Nevertheless, despite her new marriage arrangements, Ibaqa retained both her influence and power as a junior wife of the grand khan, and the Kereit network continued. This is highlighted by Broadbridge in Ibaqa’s annual return to Mongolia to ‘renew her connections at court, host parties, and confer with her sister Sorqoqtani’ who was married to Tolui, a son of Genghis Khan. As such, though Ibaqa was a junior wife, she was still able to utilise her position and influence to further the benefit of her family.
Yisügen Khatun and Yisüi Khatun are other examples of marriage through conquest, and highlight the complexity of a Mongolian wife’s loyalties to both her conquering husband and her natal family. Yisügen, and her sister Yisüi, of the Tatar tribe, married Genghis Khan around the autumn of 1202. In the chronicles it is noted that the Tatar tribe had a longstanding feud with Genghis Khan, and after their military defeat Yisügen visited the grand khan and offered her older sister, Yisüi, as his wife. The move was purely strategic – after watching the men of her tribe being slaughtered, Yisügen was taking matters into her own hands to protect the women who survived. Genghis Khan agreed to marry both sisters and left them in charge of the surviving women and children of the Tatar tribe. Though junior wives of an opposing tribe, both sisters were placed in charge of royal camps, highlighting both their capability and successes as junior wives. However, their loyalties to their natal tribe never wavered. When two young Tatar brothers who had escaped the slaughter were found, both sisters pleaded with Genghis Khan to allow the boys to live. He gave permission for the brothers to work for Yisüi, and later they developed careers under Genghis Khan’s sons. Years later, Yisüi returned to Genghis Khan and this time asked that the two brothers be returned to their remaining family who had survived. The request was well timed, possibly just after the birth of Yisügen’s son, Char’ur, and utilised the influence she held as a junior wife and as the aunt of his youngest son. Broadbridge notes that Yisüi was doing more than aiding the two brothers and sought to unite the surviving Tatars who were hidden throughout the empire, thus easing conditions for her natal people, though the use of her status as Genghis Khan’s wife and her position of favour.

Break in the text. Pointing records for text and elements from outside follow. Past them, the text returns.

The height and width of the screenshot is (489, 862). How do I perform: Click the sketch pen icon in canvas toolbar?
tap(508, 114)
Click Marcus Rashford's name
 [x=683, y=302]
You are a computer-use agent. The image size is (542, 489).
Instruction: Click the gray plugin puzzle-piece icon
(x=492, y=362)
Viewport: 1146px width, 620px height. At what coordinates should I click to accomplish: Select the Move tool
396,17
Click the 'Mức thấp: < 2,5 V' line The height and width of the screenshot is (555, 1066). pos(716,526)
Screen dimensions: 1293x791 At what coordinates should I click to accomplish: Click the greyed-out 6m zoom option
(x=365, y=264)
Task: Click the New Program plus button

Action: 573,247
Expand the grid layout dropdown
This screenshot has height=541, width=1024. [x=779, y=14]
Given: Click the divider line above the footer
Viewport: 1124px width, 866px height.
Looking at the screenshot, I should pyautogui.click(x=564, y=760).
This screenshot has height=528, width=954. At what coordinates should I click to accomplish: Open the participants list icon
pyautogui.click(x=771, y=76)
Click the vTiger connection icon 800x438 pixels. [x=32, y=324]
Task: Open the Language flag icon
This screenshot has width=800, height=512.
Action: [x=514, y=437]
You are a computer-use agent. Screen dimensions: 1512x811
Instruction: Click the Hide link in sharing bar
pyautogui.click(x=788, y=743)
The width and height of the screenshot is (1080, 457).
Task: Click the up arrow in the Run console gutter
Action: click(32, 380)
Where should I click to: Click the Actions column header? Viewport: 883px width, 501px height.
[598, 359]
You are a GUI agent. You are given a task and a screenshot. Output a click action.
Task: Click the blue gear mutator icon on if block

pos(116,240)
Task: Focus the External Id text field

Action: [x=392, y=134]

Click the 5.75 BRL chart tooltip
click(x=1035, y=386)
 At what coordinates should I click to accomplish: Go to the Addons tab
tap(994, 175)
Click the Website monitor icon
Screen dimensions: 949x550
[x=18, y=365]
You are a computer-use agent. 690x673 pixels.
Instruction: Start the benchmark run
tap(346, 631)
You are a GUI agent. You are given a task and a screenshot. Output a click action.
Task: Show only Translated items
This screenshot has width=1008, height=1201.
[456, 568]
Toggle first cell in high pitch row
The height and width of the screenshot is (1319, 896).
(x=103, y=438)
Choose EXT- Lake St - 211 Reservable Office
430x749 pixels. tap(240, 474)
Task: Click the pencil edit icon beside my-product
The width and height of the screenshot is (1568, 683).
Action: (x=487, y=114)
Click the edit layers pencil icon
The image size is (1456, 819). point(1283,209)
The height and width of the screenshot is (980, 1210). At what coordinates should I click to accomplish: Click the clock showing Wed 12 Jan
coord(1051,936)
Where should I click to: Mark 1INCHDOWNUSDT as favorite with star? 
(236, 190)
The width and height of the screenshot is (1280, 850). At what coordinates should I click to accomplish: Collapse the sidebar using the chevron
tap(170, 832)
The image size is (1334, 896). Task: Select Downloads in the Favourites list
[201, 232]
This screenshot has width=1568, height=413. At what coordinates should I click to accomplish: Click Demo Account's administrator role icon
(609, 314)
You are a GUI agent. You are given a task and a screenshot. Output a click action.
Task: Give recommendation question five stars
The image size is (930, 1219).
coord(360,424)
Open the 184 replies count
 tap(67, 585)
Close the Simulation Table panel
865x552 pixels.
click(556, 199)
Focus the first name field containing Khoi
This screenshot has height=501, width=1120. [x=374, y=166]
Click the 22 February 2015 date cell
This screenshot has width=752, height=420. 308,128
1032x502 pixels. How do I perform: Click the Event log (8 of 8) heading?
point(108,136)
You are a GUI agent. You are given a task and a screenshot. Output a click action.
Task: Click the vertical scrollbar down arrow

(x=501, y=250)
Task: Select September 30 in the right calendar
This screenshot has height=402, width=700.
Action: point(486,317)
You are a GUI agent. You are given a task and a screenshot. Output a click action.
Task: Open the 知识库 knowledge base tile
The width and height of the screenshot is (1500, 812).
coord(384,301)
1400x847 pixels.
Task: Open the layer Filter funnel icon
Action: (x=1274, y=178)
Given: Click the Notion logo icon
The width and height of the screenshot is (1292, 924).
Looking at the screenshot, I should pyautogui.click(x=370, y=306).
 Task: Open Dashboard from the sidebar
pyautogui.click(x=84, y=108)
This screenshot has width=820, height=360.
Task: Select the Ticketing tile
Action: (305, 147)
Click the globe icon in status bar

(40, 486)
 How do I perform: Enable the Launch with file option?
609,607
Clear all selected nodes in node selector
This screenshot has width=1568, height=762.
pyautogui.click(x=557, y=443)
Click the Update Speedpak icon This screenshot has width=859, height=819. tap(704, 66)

Mongolian Khatuns, though sometimes overlooked in history, were incredibly influential royal women who maintained complex loyalties and political alliances between their natal and marital families. Though a hierarchy denoted differences between senior and junior wives, this did not limit a khatun’s influence over her husband nor her political agency. The women discussed here led fascinating lives during a period of great change in both Mongolian society and in developing its geographical reach.
Further Reading
Broadbridge, A. F., Women and the Making of the Mongol Empire (Cambridge: Cambridge University Press, 2008).
Weatherford, J., The Secret History of the Mongol Queens: How the Daughters of Genghis Khan Rescued his Empire (Broadway Books: New York, 2010).
It should be noted that all quotes have been taken from Broadbridge, Women and the Making of the Mongol Empire.